## Text segment:
* * * * * * * * *
Which cars qualify and how the deduction works
The tax benefit is not universal and has clear conditions. Only buyers of new vehicles assembled in the United States, purchased between 2025 and 2028, will be eligible for the deduction. Imported cars and used vehicles are therefore excluded.
This condition reinforces the industrial objective of the measure: to channel demand toward local production and strengthen the American automotive value chain. The government believes that the tax incentive will act as a natural filter that rewards manufacturers with plants in the country.
In practical terms, the buyer will be able to deduct up to $10,000 annually in interest paid on the vehicle loan. This does not mean the government covers the amount, but rather that it reduces the taxpayer's taxable income, generating concrete tax relief when filing taxes.
Direct Impact on Families and the Market
The Trump Administration maintains that eliminating taxes on interest will have a direct effect on consumers' wallets. By lowering the total cost of financing, monthly payments become more affordable, which could accelerate purchase decisions that are currently postponed.
For working-class and middle-class families, the benefit not only translates into tax savings, but also into the possibility of accessing newer vehicles with better safety, efficiency, and technology standards.
* * * * * * * * *
## Required action:
Extend the article on the tax deduction for car loan interest, picking up after its final paragraph and keeping the same tone and style.

## Data excerpt:
* * * * * * * * *
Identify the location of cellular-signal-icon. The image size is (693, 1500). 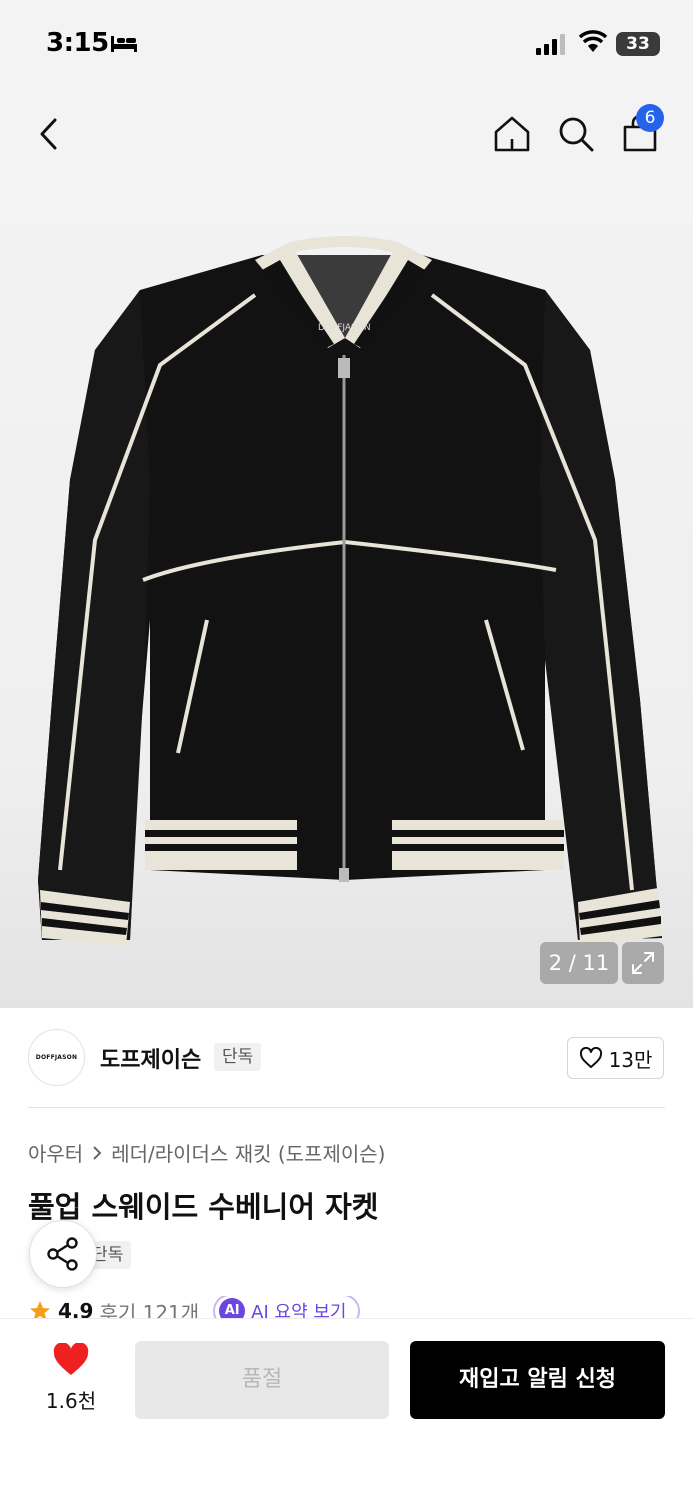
* * * * * * * * *
## Expected answer:
In a market where car prices have risen steadily, any relief on credit carries significant weight.
From the automotive sector, manufacturers and dealerships anticipate that the measure could generate a rebound in demand, especially in the entry-level and mid-range segments, where financing is crucial.
Another piece of Trump's industrial policy
The elimination of taxes on interest for auto loans is not an isolated measure. It is part of a broader economic strategy that Donald Trump has been pursuing since his return to the presidency in 2025, based on targeted tax incentives, tariffs, and import restrictions.
The automotive sector has been one of the pillars of this policy. The protection against foreign vehicles and components aims to preserve jobs and productive capacity, although it has also generated warnings about potential increases in costs and final prices. The big question is whether the tax relief on interest will be enough to offset these upward pressures.